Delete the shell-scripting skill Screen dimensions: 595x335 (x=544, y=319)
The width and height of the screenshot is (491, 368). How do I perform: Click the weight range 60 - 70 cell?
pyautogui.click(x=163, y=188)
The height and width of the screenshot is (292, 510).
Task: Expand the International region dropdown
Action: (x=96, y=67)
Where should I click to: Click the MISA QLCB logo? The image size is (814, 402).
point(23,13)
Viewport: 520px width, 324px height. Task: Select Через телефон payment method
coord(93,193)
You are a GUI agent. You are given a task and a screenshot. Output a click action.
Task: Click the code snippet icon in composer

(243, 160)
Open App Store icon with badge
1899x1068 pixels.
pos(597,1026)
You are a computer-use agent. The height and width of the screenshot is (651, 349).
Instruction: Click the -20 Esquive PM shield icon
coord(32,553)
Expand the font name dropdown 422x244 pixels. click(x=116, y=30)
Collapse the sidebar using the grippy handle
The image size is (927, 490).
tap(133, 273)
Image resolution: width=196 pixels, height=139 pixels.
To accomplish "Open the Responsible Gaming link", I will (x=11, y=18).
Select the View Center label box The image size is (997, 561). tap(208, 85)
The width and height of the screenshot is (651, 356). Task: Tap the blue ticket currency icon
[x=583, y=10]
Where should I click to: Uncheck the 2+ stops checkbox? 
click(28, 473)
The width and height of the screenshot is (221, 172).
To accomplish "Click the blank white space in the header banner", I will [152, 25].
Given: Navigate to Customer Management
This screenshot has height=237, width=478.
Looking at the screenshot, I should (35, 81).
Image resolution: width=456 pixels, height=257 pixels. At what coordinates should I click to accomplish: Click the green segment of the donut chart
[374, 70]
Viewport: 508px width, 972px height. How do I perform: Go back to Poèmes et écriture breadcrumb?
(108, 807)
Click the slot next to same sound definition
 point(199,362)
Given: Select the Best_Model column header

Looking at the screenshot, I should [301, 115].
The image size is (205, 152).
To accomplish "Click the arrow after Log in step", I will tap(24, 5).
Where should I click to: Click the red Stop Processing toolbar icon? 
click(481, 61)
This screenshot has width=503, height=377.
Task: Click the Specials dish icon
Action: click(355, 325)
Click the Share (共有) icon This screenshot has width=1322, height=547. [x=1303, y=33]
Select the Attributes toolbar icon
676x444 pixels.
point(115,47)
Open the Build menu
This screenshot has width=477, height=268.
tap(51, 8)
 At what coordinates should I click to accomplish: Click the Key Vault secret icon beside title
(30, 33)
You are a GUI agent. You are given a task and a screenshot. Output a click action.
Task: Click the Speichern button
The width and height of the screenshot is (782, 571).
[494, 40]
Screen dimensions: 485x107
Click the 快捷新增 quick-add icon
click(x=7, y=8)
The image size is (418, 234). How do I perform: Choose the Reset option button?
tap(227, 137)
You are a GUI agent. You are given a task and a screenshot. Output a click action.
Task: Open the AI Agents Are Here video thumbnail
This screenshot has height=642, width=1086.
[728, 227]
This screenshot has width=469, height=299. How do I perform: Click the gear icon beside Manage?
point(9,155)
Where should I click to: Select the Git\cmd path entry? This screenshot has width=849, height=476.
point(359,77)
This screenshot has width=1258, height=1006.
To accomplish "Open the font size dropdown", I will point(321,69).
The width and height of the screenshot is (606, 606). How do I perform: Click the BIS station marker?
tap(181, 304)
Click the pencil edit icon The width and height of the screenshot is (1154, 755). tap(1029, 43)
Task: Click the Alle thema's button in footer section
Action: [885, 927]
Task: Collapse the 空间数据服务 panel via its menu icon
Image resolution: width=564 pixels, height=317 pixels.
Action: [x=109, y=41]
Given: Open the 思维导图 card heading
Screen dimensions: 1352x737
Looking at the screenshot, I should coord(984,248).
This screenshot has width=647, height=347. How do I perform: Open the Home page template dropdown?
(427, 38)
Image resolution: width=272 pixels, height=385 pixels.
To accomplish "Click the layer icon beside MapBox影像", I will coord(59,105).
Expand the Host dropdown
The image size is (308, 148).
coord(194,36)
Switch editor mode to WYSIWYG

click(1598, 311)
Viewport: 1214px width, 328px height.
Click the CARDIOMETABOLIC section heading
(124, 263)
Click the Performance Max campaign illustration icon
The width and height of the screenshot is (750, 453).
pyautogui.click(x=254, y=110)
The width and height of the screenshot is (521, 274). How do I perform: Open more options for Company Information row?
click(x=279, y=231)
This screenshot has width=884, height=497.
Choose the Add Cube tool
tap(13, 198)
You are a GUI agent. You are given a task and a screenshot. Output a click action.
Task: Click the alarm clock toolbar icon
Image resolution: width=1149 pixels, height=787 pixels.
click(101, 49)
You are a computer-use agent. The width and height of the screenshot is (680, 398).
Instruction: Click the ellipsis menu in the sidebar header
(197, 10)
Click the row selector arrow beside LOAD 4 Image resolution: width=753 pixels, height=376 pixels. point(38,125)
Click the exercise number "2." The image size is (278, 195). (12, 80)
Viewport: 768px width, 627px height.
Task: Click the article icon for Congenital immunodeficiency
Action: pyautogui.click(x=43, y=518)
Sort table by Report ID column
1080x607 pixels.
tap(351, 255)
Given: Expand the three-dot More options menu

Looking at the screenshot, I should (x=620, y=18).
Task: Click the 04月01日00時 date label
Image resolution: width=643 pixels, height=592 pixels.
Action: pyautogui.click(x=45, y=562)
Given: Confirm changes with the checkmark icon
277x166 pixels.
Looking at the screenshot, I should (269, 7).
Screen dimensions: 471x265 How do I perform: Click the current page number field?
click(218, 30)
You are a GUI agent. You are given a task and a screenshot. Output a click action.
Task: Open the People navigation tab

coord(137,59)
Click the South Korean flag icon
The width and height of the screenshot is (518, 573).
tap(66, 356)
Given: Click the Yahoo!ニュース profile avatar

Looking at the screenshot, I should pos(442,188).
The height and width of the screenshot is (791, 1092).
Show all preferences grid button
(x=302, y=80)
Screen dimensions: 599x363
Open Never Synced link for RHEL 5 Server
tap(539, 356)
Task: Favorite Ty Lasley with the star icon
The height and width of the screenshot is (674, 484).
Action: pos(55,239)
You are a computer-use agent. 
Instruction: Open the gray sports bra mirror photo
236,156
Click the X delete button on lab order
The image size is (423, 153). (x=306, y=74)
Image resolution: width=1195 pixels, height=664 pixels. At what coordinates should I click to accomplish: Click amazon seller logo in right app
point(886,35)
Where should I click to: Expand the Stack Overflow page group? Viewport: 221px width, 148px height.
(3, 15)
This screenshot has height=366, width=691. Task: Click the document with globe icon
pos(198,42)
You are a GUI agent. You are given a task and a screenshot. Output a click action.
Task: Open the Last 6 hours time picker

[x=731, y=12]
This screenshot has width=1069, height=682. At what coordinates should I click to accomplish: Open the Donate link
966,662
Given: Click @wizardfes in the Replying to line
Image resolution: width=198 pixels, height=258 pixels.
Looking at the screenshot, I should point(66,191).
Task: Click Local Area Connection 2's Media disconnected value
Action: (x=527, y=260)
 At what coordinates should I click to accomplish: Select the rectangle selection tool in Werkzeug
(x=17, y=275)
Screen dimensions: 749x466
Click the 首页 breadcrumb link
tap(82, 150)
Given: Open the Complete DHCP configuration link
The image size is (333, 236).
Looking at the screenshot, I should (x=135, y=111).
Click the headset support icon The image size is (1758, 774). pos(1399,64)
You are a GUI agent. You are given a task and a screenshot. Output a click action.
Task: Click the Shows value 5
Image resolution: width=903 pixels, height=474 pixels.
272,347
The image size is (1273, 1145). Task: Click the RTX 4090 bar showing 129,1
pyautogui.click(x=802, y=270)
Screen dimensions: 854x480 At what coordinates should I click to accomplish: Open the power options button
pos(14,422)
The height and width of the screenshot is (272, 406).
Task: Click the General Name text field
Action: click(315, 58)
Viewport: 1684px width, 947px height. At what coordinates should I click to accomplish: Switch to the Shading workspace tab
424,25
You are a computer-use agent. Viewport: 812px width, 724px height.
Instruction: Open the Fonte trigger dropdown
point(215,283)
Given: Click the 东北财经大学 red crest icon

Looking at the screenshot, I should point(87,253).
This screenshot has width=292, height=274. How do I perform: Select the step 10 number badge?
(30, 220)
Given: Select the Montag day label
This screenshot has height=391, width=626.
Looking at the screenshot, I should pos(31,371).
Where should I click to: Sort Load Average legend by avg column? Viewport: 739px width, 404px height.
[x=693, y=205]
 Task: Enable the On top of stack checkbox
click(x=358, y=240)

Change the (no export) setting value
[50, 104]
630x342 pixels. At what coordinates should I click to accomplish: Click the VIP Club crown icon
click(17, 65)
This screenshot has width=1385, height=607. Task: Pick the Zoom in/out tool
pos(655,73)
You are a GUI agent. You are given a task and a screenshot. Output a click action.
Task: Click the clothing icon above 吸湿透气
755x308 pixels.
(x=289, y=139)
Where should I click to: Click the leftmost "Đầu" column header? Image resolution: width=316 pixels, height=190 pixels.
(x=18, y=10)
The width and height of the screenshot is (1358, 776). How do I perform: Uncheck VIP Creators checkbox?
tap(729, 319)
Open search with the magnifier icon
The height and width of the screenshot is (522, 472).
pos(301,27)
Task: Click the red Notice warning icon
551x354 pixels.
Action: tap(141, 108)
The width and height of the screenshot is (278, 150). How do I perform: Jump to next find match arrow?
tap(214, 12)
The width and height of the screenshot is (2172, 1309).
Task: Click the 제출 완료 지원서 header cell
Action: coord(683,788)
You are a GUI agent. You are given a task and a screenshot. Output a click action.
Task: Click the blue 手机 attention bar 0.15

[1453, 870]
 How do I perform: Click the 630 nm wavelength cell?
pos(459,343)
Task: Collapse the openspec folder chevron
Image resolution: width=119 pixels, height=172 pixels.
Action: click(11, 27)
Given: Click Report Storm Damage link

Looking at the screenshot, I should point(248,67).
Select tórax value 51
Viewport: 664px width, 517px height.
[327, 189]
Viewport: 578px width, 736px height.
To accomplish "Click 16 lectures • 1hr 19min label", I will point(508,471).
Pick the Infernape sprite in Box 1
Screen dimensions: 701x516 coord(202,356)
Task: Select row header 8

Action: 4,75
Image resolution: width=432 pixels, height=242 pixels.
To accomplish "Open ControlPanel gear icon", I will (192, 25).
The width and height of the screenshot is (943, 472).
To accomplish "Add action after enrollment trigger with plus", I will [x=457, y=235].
----------------
**PROBLEM TO SOLVE**:
Copy every line of the records above that contains the word "menu", counting only matches in the same case.

**SOLUTION TO THE PROBLEM**:
Open the Build menu
Task: Collapse the 空间数据服务 panel via its menu icon
Instruction: Click the ellipsis menu in the sidebar header
Given: Expand the three-dot More options menu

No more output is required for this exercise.